Oh yes, and the profound enlightenment that girls fall for Captain Jack Sparrow coz he doesn’t have a bath for days and so we can smell his pheromones!!
And amongst all these hearty laughs and tears of joy and major bonding among us mixed nuts, at the backdrop was the forest itself. For we were not 8 in the group, we were in fact, 9. For every tree, every blade of grass, every croaking frog, every snake that slithered in the undergrowth, every mass of moss that hung from every tree, every flower that bloomed and every decaying leaf...they all came together as one entity. The forest had a mind of its own, its own moods and its own personality. Sometimes it closed itself around you and engulfed you in darkness with the dense canopy while some other times it opened up suddenly into a grassy meadow like the open arms of a dear friend. It just had to be Agumbe. My much awaited trip couldn’t have been anywhere else or it couldn’t have been with anyone else.  It just had to be Agumbe.

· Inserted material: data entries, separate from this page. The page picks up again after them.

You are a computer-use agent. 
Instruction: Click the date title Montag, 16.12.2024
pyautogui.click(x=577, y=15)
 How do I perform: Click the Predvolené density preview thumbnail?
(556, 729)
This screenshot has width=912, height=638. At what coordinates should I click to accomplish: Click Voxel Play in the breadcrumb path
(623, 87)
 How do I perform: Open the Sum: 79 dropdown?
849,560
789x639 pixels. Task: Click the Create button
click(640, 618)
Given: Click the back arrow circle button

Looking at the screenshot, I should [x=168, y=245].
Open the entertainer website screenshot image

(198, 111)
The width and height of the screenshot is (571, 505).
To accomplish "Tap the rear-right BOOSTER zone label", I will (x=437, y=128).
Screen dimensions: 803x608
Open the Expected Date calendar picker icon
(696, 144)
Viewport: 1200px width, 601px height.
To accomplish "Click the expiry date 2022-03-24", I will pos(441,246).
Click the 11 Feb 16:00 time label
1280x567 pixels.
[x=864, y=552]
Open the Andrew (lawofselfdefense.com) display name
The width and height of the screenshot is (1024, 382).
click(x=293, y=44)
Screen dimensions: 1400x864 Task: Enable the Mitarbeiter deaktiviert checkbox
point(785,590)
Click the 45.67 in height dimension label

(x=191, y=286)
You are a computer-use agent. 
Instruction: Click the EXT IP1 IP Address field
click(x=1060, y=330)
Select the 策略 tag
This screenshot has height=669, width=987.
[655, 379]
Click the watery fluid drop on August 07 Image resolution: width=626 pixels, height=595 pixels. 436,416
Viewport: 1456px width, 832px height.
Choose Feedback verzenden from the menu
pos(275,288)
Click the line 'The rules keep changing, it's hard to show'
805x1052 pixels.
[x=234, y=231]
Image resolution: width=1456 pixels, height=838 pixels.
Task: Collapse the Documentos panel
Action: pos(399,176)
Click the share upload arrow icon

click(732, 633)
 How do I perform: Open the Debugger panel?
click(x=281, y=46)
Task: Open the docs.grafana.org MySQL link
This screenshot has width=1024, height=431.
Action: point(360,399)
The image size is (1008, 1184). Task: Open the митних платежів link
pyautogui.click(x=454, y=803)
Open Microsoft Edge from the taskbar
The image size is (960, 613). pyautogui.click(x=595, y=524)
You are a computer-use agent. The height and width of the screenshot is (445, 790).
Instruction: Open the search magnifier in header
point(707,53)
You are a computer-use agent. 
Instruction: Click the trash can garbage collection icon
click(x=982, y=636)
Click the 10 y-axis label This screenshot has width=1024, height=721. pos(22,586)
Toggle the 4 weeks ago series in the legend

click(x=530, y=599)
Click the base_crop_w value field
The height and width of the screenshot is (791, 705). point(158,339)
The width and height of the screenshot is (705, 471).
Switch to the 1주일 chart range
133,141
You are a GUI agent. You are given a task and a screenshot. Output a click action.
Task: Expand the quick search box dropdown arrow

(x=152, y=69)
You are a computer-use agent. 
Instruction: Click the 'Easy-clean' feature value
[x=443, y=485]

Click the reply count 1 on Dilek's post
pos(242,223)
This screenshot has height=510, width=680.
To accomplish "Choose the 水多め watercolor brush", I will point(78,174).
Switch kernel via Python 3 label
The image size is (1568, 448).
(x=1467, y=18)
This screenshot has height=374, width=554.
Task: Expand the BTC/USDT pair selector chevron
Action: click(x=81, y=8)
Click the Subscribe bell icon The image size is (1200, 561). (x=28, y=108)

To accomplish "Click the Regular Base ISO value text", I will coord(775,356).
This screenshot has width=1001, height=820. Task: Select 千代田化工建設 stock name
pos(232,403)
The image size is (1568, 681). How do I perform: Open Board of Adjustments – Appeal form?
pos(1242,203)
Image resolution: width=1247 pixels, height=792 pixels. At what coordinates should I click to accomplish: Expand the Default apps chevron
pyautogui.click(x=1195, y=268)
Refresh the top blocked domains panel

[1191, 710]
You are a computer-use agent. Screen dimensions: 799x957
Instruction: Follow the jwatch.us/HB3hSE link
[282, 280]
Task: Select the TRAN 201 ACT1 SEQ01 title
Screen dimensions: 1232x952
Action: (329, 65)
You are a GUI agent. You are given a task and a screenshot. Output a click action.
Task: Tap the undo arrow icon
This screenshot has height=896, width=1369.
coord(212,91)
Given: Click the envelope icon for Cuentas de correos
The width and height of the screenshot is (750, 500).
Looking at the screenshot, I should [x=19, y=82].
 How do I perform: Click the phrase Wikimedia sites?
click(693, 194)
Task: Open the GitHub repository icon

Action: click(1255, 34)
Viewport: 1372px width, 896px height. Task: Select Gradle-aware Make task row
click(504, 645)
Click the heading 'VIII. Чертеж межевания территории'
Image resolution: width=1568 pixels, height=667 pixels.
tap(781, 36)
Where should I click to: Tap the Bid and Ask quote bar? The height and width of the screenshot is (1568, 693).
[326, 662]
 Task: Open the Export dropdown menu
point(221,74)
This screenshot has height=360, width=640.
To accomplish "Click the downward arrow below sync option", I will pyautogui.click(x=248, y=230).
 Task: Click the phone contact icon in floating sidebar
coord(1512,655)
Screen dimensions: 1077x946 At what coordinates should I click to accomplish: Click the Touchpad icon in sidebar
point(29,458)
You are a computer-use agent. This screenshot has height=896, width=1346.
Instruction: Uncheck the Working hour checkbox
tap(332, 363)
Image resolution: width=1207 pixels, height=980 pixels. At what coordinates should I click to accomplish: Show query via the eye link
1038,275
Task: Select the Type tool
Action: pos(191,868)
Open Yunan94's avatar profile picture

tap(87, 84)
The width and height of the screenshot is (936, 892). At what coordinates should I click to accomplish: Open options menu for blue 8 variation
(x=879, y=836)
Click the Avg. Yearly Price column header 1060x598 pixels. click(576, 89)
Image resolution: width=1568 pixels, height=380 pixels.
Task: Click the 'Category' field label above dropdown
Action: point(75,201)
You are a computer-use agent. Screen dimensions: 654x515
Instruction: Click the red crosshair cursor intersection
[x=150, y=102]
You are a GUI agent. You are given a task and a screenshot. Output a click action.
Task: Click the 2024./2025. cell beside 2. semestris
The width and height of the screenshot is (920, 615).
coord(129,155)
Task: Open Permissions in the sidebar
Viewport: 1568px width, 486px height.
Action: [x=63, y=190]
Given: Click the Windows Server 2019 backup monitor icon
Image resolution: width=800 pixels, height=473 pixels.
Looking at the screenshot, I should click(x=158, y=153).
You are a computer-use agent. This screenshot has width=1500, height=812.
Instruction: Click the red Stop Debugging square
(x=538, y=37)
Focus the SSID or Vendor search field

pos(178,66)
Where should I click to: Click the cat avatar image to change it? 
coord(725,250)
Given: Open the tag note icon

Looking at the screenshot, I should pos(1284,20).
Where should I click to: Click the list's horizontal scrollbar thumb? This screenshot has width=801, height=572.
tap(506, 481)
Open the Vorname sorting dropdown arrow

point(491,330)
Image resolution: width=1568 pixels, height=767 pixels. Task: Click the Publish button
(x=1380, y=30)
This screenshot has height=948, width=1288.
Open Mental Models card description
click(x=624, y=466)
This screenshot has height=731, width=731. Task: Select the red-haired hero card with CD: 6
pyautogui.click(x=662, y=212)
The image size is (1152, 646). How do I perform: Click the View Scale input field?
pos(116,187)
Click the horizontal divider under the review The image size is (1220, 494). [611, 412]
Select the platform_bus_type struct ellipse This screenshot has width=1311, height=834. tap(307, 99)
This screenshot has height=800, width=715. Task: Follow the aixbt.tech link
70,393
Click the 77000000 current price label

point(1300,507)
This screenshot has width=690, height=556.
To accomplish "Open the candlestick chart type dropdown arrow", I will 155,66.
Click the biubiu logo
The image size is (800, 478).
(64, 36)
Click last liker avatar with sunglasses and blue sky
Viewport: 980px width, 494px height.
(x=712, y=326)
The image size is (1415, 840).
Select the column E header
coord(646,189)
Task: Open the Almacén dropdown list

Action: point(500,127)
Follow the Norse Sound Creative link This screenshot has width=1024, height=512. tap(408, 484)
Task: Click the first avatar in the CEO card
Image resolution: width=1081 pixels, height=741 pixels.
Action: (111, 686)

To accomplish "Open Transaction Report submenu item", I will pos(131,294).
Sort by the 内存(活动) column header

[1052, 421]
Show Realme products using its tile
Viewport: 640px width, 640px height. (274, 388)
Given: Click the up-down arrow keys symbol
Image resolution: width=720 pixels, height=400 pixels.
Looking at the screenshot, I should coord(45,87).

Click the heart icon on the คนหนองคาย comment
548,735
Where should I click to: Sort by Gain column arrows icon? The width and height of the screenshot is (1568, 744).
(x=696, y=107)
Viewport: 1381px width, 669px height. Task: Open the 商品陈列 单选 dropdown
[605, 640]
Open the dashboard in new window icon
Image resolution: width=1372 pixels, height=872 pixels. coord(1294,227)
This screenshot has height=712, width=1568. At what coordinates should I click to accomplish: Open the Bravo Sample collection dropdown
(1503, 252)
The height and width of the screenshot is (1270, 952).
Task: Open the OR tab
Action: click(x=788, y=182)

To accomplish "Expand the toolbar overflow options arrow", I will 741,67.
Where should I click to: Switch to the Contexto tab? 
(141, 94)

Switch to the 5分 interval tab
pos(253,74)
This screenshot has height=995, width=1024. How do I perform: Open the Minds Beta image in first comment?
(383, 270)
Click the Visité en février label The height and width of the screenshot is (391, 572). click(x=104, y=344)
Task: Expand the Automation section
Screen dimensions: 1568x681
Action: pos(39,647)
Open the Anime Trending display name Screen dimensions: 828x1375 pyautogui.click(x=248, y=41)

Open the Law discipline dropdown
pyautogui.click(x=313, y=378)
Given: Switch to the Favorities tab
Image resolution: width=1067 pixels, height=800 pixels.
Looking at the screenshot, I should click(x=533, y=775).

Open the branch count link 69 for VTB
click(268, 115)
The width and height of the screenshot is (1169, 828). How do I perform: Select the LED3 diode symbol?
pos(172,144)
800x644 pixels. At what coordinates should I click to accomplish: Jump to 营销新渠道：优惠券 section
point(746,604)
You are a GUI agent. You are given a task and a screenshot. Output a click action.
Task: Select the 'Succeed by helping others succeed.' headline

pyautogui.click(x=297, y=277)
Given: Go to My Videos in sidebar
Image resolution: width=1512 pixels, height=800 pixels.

It is time now that I woke myself up from this Agumbe reverie and move on with life. As Robert Frost has said, I have miles to go before I sleep, miles to go before I sleep. I have my job to do, my larvae to feed, my paper to write, my train to catch, my office bitching to catch up on, my polluted air to breathe, my traffic jam to get stuck in, my boss’ quirks to endure, my......my miles to go before I sleep.
Till then, Wow Wow Beautiful Beautiful Wow!!!